• [YOUR OBJECTIVE]
Which of the lines in the records below hold the string "vertical"? Copy every one of them.

########

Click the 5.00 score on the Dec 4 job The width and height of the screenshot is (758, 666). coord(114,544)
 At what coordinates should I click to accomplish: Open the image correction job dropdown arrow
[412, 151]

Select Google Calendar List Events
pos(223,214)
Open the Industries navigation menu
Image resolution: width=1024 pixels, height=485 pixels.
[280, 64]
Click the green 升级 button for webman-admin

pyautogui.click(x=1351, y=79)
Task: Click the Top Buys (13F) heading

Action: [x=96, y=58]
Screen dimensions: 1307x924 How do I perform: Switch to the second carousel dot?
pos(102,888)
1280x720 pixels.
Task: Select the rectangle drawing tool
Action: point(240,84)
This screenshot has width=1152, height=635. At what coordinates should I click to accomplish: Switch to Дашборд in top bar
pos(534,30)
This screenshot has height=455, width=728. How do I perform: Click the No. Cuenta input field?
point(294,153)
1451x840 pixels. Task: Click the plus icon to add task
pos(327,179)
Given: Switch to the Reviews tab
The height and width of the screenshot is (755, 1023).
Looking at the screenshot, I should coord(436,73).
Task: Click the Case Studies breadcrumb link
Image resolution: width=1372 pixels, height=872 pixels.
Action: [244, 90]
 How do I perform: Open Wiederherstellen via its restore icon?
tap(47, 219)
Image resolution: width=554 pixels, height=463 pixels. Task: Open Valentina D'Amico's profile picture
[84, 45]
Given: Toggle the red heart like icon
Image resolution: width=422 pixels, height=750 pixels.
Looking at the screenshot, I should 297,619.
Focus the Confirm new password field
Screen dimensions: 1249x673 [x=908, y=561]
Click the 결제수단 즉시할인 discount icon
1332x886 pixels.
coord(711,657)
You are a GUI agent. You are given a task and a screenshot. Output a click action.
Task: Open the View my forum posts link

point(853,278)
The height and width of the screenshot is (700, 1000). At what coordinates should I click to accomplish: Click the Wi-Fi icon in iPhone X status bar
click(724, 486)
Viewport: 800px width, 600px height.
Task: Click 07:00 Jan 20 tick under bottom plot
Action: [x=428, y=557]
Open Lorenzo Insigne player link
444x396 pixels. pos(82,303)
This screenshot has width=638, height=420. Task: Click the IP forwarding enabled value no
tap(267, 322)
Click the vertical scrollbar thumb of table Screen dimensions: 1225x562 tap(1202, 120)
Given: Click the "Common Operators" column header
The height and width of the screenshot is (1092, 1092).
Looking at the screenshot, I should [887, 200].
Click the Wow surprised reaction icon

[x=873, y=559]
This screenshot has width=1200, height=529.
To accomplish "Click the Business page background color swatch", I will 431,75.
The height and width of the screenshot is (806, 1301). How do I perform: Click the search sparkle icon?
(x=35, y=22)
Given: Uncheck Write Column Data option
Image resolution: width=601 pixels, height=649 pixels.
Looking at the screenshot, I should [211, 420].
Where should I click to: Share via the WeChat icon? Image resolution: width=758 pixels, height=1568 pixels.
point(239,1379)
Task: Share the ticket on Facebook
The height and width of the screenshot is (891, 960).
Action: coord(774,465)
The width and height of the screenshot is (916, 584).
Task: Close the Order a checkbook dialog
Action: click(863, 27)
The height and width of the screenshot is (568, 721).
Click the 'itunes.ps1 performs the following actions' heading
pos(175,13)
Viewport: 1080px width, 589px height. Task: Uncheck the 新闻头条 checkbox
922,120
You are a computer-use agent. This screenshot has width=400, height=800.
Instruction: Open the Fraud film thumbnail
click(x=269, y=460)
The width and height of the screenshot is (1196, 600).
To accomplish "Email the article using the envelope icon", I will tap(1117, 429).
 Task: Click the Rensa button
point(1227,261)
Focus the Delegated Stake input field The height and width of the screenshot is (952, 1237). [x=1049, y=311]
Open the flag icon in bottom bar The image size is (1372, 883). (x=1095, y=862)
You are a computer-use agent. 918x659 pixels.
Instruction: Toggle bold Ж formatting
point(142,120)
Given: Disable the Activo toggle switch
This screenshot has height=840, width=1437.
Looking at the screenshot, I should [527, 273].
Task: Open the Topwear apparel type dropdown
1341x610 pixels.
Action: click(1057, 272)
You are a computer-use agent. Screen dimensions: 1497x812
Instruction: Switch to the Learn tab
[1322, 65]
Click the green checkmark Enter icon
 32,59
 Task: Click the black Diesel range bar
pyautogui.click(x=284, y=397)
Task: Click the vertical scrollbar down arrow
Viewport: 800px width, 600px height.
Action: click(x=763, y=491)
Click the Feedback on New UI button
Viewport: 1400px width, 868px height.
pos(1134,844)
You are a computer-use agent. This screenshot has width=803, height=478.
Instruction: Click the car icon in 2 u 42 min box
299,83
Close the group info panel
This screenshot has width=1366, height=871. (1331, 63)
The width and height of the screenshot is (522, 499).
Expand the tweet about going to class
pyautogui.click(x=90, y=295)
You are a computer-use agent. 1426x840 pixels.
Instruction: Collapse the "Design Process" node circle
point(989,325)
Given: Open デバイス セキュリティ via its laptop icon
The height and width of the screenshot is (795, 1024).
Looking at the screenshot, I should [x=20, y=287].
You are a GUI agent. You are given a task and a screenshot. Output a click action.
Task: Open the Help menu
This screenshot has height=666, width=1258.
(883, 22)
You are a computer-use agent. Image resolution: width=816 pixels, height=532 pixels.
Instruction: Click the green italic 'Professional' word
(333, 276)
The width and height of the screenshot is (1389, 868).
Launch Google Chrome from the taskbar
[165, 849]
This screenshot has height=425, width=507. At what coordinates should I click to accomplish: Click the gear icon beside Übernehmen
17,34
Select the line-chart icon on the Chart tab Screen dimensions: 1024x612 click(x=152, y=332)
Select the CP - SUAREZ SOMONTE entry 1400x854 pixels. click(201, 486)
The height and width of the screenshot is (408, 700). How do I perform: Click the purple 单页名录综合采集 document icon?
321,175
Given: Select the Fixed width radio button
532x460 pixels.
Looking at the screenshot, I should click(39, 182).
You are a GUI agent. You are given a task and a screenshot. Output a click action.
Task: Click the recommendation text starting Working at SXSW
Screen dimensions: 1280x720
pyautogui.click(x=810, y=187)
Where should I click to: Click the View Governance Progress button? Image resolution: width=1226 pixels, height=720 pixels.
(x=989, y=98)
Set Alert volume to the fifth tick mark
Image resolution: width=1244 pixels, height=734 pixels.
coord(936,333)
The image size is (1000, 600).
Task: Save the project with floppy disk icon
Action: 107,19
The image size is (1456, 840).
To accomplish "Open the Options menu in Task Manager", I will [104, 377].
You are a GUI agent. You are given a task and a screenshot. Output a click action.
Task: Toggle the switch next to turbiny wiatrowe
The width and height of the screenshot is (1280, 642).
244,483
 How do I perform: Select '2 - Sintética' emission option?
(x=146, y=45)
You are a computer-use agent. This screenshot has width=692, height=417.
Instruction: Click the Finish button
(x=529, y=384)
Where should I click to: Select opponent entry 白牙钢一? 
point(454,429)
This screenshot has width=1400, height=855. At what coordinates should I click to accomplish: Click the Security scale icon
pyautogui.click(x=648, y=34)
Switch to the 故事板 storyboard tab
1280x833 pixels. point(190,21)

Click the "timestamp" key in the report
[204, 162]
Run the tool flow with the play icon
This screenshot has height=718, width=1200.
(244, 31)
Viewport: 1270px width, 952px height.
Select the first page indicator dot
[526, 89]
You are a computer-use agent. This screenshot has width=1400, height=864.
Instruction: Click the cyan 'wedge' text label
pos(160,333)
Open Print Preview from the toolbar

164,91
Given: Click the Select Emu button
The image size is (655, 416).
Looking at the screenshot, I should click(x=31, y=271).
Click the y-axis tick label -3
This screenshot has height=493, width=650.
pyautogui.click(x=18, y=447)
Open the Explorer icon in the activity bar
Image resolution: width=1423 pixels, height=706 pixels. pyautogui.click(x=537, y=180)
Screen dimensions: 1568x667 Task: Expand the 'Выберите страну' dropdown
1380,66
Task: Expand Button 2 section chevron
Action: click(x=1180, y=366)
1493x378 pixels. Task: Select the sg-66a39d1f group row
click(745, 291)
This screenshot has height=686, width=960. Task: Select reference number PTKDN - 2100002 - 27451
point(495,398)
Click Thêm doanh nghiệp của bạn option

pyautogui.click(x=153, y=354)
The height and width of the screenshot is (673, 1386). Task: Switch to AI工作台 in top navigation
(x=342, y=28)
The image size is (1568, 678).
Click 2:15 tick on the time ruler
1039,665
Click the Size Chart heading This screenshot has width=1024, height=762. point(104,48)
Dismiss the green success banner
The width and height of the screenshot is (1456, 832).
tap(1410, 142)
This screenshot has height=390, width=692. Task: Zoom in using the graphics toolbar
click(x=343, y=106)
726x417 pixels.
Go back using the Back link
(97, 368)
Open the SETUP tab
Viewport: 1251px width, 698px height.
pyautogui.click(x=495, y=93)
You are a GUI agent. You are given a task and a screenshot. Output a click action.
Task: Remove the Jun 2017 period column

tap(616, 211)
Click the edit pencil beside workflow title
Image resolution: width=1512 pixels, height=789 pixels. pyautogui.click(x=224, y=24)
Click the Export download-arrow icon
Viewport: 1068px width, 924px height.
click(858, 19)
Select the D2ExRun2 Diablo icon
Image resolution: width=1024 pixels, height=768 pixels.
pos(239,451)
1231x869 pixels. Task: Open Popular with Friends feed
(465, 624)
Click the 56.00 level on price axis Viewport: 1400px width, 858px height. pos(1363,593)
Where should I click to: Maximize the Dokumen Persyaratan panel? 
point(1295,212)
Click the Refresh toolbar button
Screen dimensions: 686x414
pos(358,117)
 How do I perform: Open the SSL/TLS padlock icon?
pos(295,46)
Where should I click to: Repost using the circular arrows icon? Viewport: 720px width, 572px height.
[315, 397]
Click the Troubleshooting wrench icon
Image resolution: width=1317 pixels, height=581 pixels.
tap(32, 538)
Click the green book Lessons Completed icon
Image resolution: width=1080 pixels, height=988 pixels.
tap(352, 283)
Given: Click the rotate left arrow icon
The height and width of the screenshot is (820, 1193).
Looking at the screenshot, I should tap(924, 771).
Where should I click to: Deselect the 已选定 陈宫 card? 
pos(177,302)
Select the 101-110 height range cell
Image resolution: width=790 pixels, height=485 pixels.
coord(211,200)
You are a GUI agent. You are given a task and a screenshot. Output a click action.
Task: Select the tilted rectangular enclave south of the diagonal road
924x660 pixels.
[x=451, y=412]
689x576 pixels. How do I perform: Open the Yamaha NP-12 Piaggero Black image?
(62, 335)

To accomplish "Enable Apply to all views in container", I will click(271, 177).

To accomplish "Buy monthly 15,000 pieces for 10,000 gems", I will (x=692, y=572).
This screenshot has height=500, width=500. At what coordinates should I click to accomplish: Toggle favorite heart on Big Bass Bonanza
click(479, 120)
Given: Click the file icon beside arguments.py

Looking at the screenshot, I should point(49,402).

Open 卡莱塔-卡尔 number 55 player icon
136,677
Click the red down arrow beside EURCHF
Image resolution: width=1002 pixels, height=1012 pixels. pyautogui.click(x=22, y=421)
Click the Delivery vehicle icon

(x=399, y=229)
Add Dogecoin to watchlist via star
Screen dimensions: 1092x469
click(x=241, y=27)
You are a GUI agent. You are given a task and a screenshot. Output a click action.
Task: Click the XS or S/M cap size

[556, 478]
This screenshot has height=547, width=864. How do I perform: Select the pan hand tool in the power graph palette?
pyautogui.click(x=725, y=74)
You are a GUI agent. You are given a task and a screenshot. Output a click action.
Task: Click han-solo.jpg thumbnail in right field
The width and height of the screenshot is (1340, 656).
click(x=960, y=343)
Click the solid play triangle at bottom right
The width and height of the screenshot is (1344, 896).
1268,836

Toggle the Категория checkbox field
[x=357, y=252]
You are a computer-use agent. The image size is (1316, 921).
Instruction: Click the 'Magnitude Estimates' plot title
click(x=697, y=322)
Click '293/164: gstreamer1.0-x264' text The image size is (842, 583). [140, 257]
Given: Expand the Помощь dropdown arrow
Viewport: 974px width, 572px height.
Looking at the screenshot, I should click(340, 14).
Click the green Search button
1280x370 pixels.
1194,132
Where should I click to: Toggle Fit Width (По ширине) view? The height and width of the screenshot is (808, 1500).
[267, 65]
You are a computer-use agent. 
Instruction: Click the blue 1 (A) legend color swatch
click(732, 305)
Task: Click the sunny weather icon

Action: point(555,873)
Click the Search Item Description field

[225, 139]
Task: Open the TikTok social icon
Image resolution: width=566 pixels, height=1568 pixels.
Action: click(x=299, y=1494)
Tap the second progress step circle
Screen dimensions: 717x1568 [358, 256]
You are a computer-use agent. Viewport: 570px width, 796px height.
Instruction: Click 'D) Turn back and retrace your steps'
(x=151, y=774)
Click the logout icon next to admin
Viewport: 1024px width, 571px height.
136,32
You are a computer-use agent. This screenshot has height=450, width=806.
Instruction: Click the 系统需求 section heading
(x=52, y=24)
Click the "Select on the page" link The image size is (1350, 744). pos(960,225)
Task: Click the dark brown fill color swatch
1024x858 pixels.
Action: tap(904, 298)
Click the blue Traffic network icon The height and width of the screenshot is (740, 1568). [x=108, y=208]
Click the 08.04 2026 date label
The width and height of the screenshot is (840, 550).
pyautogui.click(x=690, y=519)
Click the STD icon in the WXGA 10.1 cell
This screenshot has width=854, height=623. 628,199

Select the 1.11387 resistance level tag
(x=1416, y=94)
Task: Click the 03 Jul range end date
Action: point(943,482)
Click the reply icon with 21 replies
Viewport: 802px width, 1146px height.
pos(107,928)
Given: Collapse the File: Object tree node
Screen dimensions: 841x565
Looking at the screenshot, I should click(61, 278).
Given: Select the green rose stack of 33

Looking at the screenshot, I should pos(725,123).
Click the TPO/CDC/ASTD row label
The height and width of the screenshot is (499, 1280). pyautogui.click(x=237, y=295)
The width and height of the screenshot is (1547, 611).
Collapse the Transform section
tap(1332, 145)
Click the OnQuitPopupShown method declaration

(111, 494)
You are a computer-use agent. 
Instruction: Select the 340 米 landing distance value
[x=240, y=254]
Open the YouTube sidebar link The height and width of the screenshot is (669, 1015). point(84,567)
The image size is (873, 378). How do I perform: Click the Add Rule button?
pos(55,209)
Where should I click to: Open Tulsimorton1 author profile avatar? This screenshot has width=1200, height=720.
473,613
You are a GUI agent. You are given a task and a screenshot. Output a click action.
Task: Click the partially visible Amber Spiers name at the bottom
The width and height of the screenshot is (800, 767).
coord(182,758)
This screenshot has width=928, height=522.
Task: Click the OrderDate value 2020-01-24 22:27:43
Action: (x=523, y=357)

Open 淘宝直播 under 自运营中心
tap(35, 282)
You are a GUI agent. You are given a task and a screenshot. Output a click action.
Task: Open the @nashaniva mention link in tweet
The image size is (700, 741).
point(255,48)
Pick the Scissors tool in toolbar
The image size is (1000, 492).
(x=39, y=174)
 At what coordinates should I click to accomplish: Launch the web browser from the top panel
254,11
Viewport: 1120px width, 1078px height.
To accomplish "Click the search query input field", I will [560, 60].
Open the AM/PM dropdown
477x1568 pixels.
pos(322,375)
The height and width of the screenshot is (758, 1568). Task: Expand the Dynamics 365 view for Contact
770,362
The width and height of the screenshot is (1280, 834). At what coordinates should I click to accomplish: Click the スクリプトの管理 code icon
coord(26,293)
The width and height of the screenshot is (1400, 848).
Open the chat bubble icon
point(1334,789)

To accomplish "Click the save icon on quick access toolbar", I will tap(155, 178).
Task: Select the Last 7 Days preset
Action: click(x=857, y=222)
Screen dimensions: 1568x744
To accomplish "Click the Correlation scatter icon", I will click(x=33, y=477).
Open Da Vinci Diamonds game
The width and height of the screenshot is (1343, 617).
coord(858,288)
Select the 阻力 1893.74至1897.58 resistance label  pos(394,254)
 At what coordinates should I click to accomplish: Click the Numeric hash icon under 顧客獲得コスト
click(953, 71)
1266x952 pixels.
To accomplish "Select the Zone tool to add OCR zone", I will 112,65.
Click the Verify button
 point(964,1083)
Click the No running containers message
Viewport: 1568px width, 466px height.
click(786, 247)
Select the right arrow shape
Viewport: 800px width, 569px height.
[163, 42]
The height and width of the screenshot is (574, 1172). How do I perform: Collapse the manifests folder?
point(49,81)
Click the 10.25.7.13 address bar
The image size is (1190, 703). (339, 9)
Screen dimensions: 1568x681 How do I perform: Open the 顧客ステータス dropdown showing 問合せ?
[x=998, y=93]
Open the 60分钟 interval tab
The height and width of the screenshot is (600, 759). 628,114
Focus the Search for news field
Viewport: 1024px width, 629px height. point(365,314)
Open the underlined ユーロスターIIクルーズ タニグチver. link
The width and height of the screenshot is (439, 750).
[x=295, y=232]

########

• [WRITTEN SOLUTION]
Click the vertical scrollbar thumb of table Screen dimensions: 1225x562 tap(1202, 120)
Task: Click the vertical scrollbar down arrow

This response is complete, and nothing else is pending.